07sc1.第41回世界広報の日にあたり、「子どもとメディア ― 教育における課題」をテーマにして、互いに関連する極めて重要な二つの問題について皆さんとともに考えてみたいと思います。一つは子どもの育成であり、もう一つはメディアの育成という、少し漠然としているかもしれませんが見逃すことのできない問題です。
 今日教育が直面している複合的な難題の多くは、世界の至るところに見られるメディアの影響と結びついています。メディアはいまや、グローバリゼーション現象の一面として、また科学技術の急速な発展のおかげで文化環境に深く浸透しています(教皇ヨハネ・パウロ二世使徒的書簡『急速な発展-広報活動に携わる人びとへ』3参照)。確かに教育におけるメディアの影響力は、学校や教会に勝るとも劣らず、ことによると家庭の影響力に匹敵するものになっているとまでいわれています。また「たくさんの人が、現実はメディアが提供するものとまったく同じであると思う」(教皇庁広報評議会司牧指針『エターティス・ノーベ《新しい時代》』4)ようになっているのが現状です。

2.子どもとメディアと教育の関係は、メディアを利用した子どもの教育と、しかるべきメディア対応能力を子どもに授ける教育という二つの観点からとらえることができます。ここで見えてくるのが、ある種の相互作用です。つまりメディアの側に業界としての社会的責任があると同時に、読者や視聴者、聴取者の側も積極的かつ批判的にメディアにかかわる必要があるということです。そして、この関係が成立する枠組みの中で初めて、メディアを適切に利用した教育指導が、子どもの文化的、道徳的、霊的成長にとって不可欠なものになるのです。

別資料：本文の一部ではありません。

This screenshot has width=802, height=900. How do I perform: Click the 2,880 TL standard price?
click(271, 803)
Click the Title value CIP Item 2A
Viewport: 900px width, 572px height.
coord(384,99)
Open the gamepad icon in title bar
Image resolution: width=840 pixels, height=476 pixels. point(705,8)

 それでは、この社会の共通善をどのような方法で保護、促進するべきでしょうか。利用するメディアの内容の良し悪しを判断できるように子どもを教育するのは、親、教会、学校の責任です。その中で親の役割がまず重要です。親には、つねに節度ある賢明なメディア利用ができるよう子どもの良心を鍛える権利と義務があります。子どもが自ら健全で客観的な判断を下し、目にする番組・商品の取捨選択を適切に行えるように育てるのです(教皇ヨハネ・パウロ二世使徒的勧告『家庭-愛といのちのきずな』76参照)。ただしそこには、親に対する学校や小教区教会からの励ましと援助が必要です。それによってこの困難でもやりがいのある子育ての一端が、家庭を包むより大きな共同体からつねに支援を受けられるようにすべきです。

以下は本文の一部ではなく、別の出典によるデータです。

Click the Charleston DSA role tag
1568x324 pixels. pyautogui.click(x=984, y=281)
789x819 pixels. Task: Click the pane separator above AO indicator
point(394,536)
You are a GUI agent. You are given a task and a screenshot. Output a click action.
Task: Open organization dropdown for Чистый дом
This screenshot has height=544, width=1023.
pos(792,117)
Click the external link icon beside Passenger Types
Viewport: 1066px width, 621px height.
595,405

 メディア教育は好ましい方向に進めなければなりません。美的にも道徳的にもすぐれたものに日頃から触れている子どもは、それだけ鑑賞力や思慮深さ、洞察力を伸ばすものです。その面で、親の模範の根本的な意義や、若いうちから古典児童文学や美術、高尚な音楽に触れさせることのよさをきちんと認識することが大切です。大衆文学は今後も文化の一部であり続けるでしょうが、そのやみくもに人の耳目を引こうとする誘惑を学びの場で無批判に受け入れてはなりません。聖性の鑑ともいうべき美が若い心と知性に霊感と生命力を与える一方で、醜悪なものや下品なものは、生活態度や品行にとって有害です。
 教育一般と同様に、メディア教育でも自由の行使のしかたを教える必要があります。これは大変な困難を伴う作業です。自由というと、享楽や新しい体験を執拗に追いかけることを指して使われるきらいがあります。しかしそれでは解放を味わうどころか、有罪の判決を受けるのも同然です。真の自由であるならば、飽くなき新奇性追求というとらわれに、人を、とくに子どもを追い込むはずがありません。真理に照らせば、まことの自由とは、人間を無条件に肯定する神のまなざしへの、ひとつの確かな応答として体験されるものであり、善・真・美なるものを気まぐれからではなく慎重な考慮の上で選び取るよう私たちを促すものです。そしてその自由の守護者たる親の役目は、子どもの裁量を少しずつ増やしてやりながら、子どもたちを人生の深い喜びへと導くことです(教皇ベネディクト十六世『第5回世界家庭大会におけるあいさつ』《2006年7月8日、スペイン・バレンシアにて》参照)。

3.美・真・善を子どもたちに教えたいという、親や教師のこの心からの願いをメディア産業が支援できるとすれば、唯一の方法は、基本的な人間の尊厳、結婚と家庭生活の真価、そして人類のすぐれた業績と望ましい目標について世界に訴えていくことです。だからこそ、今のメディアに必要なのは、業界内部の効果的な体制づくりと倫理規範の遵守に真摯に取り組むことであると、親や教師だけでなく、公共心を持つすべての人々が、特別な関心といらだちさえ覚えながら考えているのです。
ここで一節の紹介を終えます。